Now I have a new course time to match and beat, and I just registered for the Halloween race. Still no clue what costume to get. The registration fine print is interrupted by a very not-fine, red, italicized, and caps-locked sentenced that no baby strollers or joggers are allowed in the race. We are told that every year, and every year I see strollers. I assume the people who make the forms are not the same as those manning the race.

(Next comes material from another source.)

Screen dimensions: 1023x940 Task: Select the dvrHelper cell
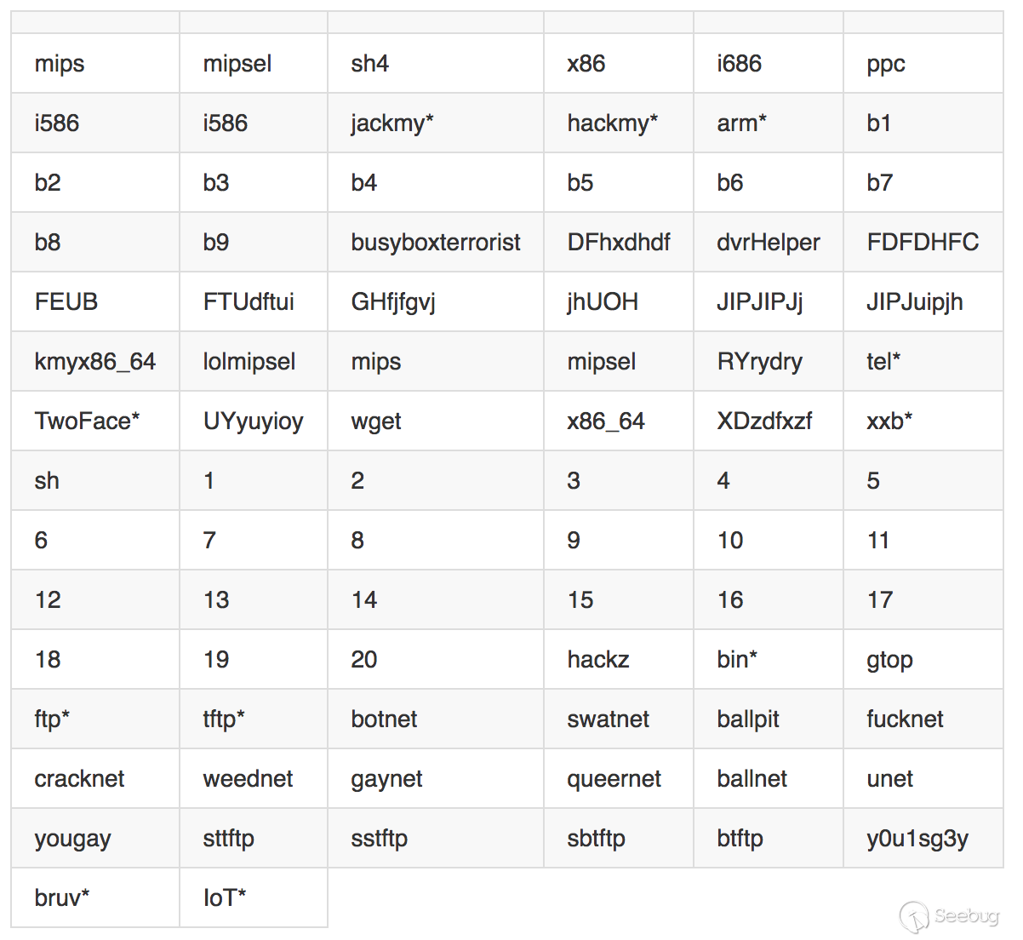click(768, 243)
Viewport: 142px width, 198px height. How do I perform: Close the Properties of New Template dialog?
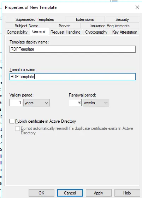point(137,7)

Tuesday, Your Parents minded the deputy for the whole day, giving Your Sister a breather. All parties seemed OK with the experiment, and Your Mom likes the idea of having him once a week. We'll see. He had a bad night when he got home, chugging milk like some milk-chugging thing, and he may have given himself colic. I suspect, however, that he was fighting sleep. A colic remedy or drops of sugar water calmed him down, probably by filling him up to the point of oblivion. I discovered by accident that blowing in his face when he's screaming distracts him from the fit. He closes his eyes and resets his breathing, and enough of this put him to sleep. The combination of this and the candy water knocked him out.
Your Sis took the time-out to go to the gym, and she's weighing options for getting active and back to fighting shape. Apparently chasing her around the couch doesn't qualify.
Speaking of Your Mom, I learned that Elton John will be playing Asheville in November, and I invited her to see him with me. Your Sister won't go; she hates Elton John. And yet I married her. Your Mom declines out of concern for the ticket expense, but I offered to buy her ticket as a way to thank her for watching the deputy. I'm going, even if I fly solo. I saw the man perform more than 20 years ago, and this concert is touted as a "greatest hits" tour. I'm all over it. I literally don't remember a time when he wasn't on the radio. He's as ensconced in the musical wallpaper as the Beatles, Eagles, and Stones.
Picture of the Day
As part of a new series on science that "emphasizes a STEM (science, technology, engineering and mathematics) curriculum by modeling the processes of scientific inquiry," SuperGrover will sport a new costume on Sesame Street. I'm OK with this.